Florian Trittel

Personal information
- Full name: Florian Johannes Trittel Paul
- Nationality: Spanish
- Born: 23 May 1994 (age 32) Münsterlingen, Switzerland
- Height: 186 cm (6 ft 1 in)

Sailing career
- Sport: Sailing
- Classes: 49er; Nacra 17; Formula Kite; 29er, Foiling50; IKA - Open; TR 3.6;

Medal record
Men's Sailing
Representing Spain
Olympic Games
| Gold medal – first place | Paris 2024 | 49er |
World championships
| Gold medal – first place | 2012 Travemünde | 29er |
| Silver medal – second place | 2022 St. Margarets Bay | 49er |
| Bronze medal – third place | 2023 The Hague | 49er |
| Bronze medal – third place | 2024 Lanzarote | 49er |
European Championships
| Silver medal – second place | 2014 Mielno | Kite |
| Bronze medal – third place | 2016 Cagliari | Kite |
| Gold medal – first place | 2022 Aarhus | 49er |

= Florian Trittel =

Spanish sailor (born 1994)

Florian Johannes Trittel Paul (born 23 May 1994) is a Spanish sailor and Olympic gold medalist.

==Career==
Florian Trittel was born 23 May 1994 in Münsterlingen, Switzerland, and has lived in Spain since the age of three. As son to a German family of sailors living in Barcelona, he started sailing as a six-year-old at Club Nàutic d'Arenys de Mar and later progressed training at Club Nàutic El Balís de Sant Andreu de Llavaneres, Barcelona. He represents the Royal Spanish Sailing Federation internationally.

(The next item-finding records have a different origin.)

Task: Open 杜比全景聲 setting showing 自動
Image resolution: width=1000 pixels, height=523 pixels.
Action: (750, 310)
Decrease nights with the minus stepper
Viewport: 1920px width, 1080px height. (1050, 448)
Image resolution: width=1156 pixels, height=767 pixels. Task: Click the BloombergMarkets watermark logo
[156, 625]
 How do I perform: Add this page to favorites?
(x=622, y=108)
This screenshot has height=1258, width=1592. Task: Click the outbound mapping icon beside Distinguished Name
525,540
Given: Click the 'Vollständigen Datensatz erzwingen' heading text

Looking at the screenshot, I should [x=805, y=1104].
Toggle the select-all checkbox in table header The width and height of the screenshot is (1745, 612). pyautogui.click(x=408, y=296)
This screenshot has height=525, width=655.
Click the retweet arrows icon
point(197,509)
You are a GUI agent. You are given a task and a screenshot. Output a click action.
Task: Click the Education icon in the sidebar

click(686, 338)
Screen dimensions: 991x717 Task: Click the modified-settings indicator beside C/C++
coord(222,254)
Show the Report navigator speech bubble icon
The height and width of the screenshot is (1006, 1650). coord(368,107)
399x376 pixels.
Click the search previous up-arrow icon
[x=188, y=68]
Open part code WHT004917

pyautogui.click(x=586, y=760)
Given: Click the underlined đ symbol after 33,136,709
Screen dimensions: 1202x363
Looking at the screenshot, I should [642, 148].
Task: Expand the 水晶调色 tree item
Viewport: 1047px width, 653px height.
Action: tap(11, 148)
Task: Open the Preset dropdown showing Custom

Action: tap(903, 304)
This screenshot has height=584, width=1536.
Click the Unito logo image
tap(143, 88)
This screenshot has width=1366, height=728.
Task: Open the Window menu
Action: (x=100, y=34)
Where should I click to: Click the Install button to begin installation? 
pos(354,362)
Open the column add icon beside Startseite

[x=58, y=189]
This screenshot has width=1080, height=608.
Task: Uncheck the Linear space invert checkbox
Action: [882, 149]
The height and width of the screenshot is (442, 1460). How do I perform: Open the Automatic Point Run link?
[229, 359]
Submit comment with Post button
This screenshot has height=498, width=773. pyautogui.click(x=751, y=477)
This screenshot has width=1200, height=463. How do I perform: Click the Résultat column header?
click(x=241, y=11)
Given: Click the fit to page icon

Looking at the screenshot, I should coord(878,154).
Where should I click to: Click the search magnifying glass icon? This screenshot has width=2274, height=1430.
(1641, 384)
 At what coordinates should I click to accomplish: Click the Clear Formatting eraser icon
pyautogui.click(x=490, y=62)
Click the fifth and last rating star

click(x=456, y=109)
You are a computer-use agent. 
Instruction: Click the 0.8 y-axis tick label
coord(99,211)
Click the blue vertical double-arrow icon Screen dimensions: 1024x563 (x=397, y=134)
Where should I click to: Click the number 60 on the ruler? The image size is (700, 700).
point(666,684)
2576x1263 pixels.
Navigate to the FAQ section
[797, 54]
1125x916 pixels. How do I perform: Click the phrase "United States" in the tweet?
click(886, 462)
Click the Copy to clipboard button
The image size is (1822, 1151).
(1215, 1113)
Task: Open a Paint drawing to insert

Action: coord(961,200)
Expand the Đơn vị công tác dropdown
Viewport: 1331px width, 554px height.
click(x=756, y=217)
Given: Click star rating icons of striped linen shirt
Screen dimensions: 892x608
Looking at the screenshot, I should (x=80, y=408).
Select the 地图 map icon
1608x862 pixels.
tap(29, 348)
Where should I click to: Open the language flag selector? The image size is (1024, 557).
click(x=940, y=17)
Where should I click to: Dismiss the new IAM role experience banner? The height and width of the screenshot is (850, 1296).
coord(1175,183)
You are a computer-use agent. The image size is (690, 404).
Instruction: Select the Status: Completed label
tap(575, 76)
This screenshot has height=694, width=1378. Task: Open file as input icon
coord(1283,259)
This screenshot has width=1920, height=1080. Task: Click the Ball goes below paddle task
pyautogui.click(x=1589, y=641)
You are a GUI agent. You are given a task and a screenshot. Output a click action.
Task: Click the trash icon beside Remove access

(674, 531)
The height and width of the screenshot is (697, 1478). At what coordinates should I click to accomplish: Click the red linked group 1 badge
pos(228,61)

He has professional experience in various sailing classes. In 2012, he won the World Championships of the 29er class in tandem with Carlos Robles. As solo-athlete in kite surfing, he scored a silver medal in the Formula Kite European Championships in 2014 and bronze in 2016. In the 49er class, he has shown world class with scores of three consecutive medal wins in the 49er World Championship between the years 2022 and 2024 together with Diego Botín, as well as gold in the 49er European Championship of 2022.

Trittel has competed in two Summer Olympics. He finished sixth in Tokyo 2020 in the Nacra 17 class in tandem with Tara Pacheco. In Paris 2024, he won his first Olympic gold medal in the 49er class together with Diego Botín, making it the first gold medal win for Spain in those Olympics.

He is part of the Spanish national team for SailGP and helped the team win season four with Diego Botin as driver and himself as wing trimmer.